とあります。が、大正の頃には無かったようですね。
次に「新近江名所圖会 第348回 ちょっと昔の白髭神社―西近江路をたどる―」の後編に昭和44年の江若鉄道の写真が載っており、そちらにはハッキリ鳥居が写っています。この頃、湖岸は神社の前も含め、埋め立てによって今の国道の場所が新たに作られたのです。
湖中大鳥居は大阪の薬問屋小西久兵衛氏の寄進によるもので、昭和12年に設置されました。江若鉄道はそれより前の昭和6年に今津までの区間が開通。同時に道もその時に拡幅されたようです。
つまり昭和6年時点では鳥居はなくて、琵琶湖側からはすでに鉄道、道路、神社となっていたようです。
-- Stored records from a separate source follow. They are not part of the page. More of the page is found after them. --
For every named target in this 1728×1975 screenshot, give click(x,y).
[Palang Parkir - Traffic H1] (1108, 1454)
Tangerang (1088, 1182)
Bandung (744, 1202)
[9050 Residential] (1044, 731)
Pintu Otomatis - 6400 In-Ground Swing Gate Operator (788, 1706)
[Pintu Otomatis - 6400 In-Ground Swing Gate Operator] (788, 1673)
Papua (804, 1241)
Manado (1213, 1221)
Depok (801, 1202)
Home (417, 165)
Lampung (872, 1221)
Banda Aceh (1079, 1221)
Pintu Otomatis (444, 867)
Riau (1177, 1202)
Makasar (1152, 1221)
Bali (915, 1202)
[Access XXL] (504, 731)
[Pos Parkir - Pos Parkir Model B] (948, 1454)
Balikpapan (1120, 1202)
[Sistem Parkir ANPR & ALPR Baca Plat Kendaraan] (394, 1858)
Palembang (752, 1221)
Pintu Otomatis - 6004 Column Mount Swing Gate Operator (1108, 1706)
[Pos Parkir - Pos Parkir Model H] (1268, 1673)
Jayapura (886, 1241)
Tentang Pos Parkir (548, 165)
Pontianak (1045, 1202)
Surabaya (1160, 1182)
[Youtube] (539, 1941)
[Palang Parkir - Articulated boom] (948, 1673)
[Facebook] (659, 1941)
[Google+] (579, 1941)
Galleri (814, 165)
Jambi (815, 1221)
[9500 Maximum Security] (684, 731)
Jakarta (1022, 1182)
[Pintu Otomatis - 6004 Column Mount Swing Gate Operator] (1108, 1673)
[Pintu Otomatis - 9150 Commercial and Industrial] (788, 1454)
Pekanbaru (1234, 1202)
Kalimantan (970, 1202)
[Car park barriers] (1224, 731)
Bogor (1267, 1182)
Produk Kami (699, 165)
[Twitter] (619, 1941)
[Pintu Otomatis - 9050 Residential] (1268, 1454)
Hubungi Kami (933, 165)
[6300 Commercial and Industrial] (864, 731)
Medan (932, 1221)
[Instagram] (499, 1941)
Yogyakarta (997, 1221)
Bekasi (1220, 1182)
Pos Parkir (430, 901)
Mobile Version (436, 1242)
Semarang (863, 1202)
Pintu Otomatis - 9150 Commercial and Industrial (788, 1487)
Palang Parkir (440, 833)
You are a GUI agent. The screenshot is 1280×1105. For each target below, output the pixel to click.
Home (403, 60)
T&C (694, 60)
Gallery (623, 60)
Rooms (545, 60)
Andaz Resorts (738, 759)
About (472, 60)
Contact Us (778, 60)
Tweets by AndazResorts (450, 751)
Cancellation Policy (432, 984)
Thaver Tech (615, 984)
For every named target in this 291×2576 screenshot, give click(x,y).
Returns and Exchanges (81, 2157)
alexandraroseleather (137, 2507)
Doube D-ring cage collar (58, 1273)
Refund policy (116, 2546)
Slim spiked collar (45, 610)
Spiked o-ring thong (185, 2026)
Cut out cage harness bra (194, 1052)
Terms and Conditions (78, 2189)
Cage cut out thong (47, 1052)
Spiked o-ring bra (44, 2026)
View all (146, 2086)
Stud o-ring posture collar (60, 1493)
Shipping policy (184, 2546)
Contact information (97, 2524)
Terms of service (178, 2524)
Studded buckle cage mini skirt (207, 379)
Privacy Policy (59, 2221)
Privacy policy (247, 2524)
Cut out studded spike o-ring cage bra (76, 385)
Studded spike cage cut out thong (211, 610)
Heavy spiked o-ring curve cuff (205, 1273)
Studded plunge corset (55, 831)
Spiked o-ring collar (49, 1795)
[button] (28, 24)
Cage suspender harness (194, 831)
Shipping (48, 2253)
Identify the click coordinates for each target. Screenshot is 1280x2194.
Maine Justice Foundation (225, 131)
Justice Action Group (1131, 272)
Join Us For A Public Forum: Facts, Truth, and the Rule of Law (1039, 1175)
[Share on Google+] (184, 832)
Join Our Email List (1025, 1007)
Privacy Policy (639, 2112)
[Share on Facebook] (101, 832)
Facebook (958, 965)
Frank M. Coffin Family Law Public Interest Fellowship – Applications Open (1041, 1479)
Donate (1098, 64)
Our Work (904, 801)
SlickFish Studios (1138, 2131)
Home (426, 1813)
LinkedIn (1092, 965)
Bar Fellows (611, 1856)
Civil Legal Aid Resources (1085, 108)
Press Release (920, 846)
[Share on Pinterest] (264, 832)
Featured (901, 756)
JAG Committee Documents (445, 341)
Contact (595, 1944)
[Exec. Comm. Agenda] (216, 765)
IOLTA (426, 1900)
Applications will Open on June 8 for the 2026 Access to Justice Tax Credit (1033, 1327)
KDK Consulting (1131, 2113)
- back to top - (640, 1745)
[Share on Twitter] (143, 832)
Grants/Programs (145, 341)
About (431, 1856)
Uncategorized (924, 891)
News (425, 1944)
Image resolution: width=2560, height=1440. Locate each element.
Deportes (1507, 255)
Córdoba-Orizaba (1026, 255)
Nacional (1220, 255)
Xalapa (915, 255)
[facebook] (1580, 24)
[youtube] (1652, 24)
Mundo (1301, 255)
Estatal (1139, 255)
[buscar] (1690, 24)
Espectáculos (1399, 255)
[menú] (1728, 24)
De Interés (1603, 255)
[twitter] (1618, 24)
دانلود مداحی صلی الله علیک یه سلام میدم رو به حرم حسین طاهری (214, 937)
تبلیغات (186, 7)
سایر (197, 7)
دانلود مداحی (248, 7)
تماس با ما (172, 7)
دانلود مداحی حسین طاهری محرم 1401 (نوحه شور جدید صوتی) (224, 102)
その後昭和12年に鳥居ができたことで、鉄道の車窓から湖中に浮かぶ大鳥居を眺めるという風情ある風景が生まれたことになります。
時は流れて車社会の到来とともに鉄道はなくなり、国道はさらに拡幅されました。そうして現在のような状況が作られていったのですね。
白鬚神社は、創建から2000年が経つとも言われる大変古い歴史をもつ社です。そして全国に300もの分霊社を持つ白鬚社の総本山でもあります。
祭神は猿田彦命。天孫降臨の際にニニギを道案内をした神様。
あくまでもここは神聖な神社という場所です。2000年という歴史に敬意を払いつつ参拝するのが本来のここへ訪れる目的であるはず。
昨年ロータリークラブによって設置された展望デッキに登れば、届きそうで届かない大鳥居が人々の喧騒をよそに、相変わらず湖中に堂々と聳えるのを見ることができます。
きっと白鬚の神様はこれ以上易々と神の領域を汚すなかれと言っているのかもしれませんね。SNSは一過性のブーム的なところもあるので、そのために振り回されるよりも、今は少々景観的には残念な柵の設置でも安全優先のためとして受け入れ、あくまでも神聖な場所として訪れる人への理解をじっくりと求めていくのがいいのかもしれません。
という訳で、ブログ書いているうちに私の考えもそこへ落ち着きました。